Computer Vision Gesture Controller

Real-time hand gesture recognition system that translates hand movements into desktop actions using computer vision.

Back to projects Open repository

Case

Computer Vision Gesture Controller

Academic project focused on applied computer vision.

Case notes

The most significant design decision was not using a trained classifier. Building a heuristic pipeline over the 21 hand landmarks delivered by MediaPipe has a concrete advantage: it’s fully interpretable and requires no training data. The trade-off is rigidity — the rules work well within the defined gesture set, but don’t generalize well if the user significantly varies posture or lighting conditions.

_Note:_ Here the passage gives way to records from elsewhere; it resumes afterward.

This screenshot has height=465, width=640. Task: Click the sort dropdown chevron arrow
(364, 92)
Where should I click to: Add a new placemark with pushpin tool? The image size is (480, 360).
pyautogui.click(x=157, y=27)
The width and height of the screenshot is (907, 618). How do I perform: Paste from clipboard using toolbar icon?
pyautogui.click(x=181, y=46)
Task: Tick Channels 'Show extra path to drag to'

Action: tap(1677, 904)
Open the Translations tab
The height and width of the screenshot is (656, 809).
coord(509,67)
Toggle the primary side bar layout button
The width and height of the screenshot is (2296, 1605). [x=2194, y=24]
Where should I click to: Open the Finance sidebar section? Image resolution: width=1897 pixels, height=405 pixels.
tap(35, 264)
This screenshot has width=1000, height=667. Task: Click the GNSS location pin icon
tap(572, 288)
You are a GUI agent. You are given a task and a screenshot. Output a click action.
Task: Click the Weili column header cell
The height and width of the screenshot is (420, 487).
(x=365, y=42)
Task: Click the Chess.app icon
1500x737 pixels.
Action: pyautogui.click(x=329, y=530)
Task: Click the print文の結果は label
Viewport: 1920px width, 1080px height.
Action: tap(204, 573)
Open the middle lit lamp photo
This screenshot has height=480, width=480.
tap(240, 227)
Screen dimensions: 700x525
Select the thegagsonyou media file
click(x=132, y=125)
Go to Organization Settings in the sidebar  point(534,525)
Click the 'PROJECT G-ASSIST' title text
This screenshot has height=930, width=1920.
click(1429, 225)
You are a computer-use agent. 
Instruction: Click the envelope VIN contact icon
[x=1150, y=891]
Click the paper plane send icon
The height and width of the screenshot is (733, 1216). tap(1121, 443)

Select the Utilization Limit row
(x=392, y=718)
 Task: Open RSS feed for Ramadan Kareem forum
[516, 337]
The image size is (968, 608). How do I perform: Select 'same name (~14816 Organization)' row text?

The pipeline follows four stages. OpenCV captures the webcam frame and manages visual feedback on the video stream. MediaPipe extracts real-time 3D coordinates for all 21 hand landmarks. A custom classification layer evaluates each finger’s state (extended or flexed) and calculates geometric distances between key points to identify the active gesture. PyAutoGUI then translates that gesture into the corresponding system action: navigation, zoom, undo/redo, or screenshot.

The project delivers on its premise but has clear limits: sensitivity to lighting conditions, latency accumulation on modest hardware, and no temporal control to prevent accidental activations. The natural next step is introducing a per-gesture cooldown and evaluating whether a lightweight classifier trained directly on the landmark data improves robustness without sacrificing pipeline speed.

Key highlights

Real-time hand landmark tracking from webcam with visual feedback overlaid on the live frame.
Gesture classification through per-finger state detection and geometric distances between key landmarks.
Direct system integration for navigation, zoom, undo/redo, and screenshot capture.

Stack

Python

OpenCV

MediaPipe

NumPy

PyAutoGUI